The New Yorker profile discusses Albert Woodfox and how he was able to survive solitary. He was in and out of jail for multiple petty crimes. Through being arrested he met people in the Black Panther Party. He was mesmorized saying “It was the first-time I’d ever seen black folk her were not afraid”.
At 18 he was sentenced 50 years for robbing a bar, where he was later placed on the Panther Tier. Eighteen other members were awaiting trial. When entering court, after being beaten, he said “I want all of you to see what these racist, fascist pigs have done to me.”
He was then taken to Angola, the largest maximum security in the USA.

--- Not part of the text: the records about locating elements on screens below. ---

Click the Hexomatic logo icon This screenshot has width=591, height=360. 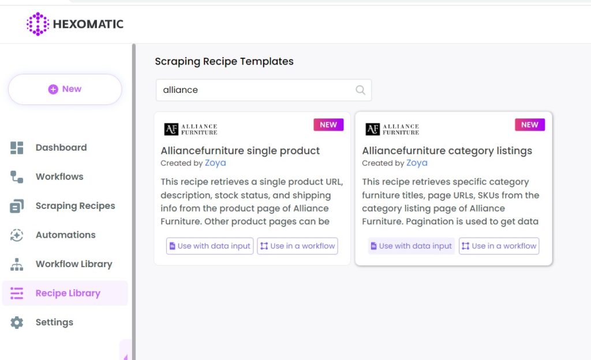click(x=38, y=24)
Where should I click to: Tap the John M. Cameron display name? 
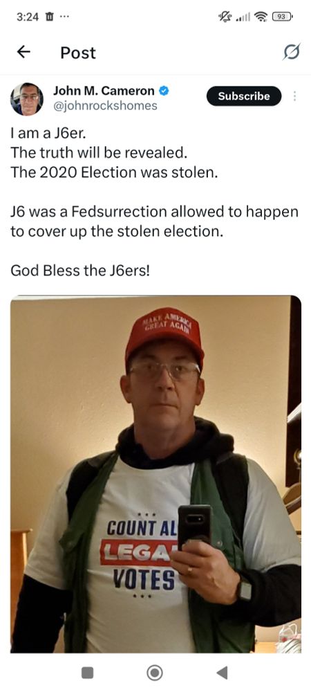[104, 91]
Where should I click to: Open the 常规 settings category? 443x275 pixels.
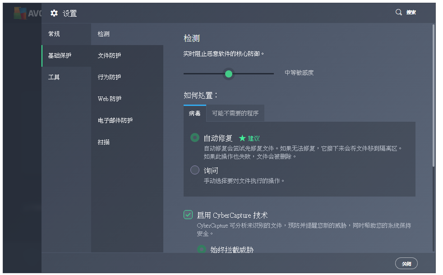click(54, 34)
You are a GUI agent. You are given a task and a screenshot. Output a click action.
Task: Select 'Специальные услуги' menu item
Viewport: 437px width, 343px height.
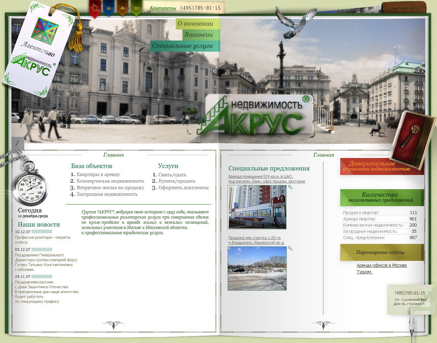[182, 46]
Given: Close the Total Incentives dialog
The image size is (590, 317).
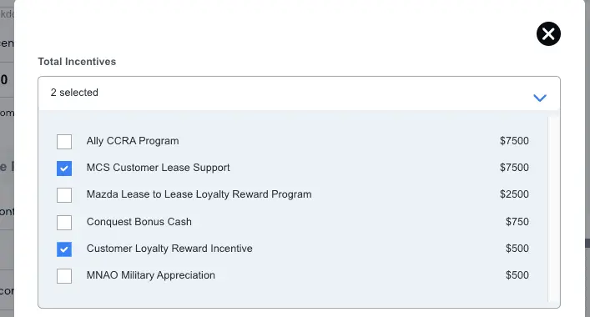Looking at the screenshot, I should point(548,34).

At Angola a guard, Brent Miller, was stabbed 32 times. With the warden describing Woodfox as a “hard-core Black Panther racist” it was assumed the murder was a political act. He was taken to solitary.
Woodfox was held in solitary confinement for 43 years, longer than any prisoner in American history.
Eventually the truth came out that the bloody fingerprints didn’t match any of the men, and so at the age of 69, Woodfox was realised.
Although Woodfox committed crimes, the writing techniques that Rachel Aviv used made me feel sympathy for him. Using quotes of how social workers described Woodfox as “respectful”, “positive” and “co-operative” and using stories from when Woodfox was younger.
The impression this profile gave me on Woodfox is that he was a strong-willed man. He fought for what he believed in and was stuck up for his people. He never caused real harm, being framed for a murder he didn’t commit and still remaining strong and well-behaved all those years he was locked in solitary.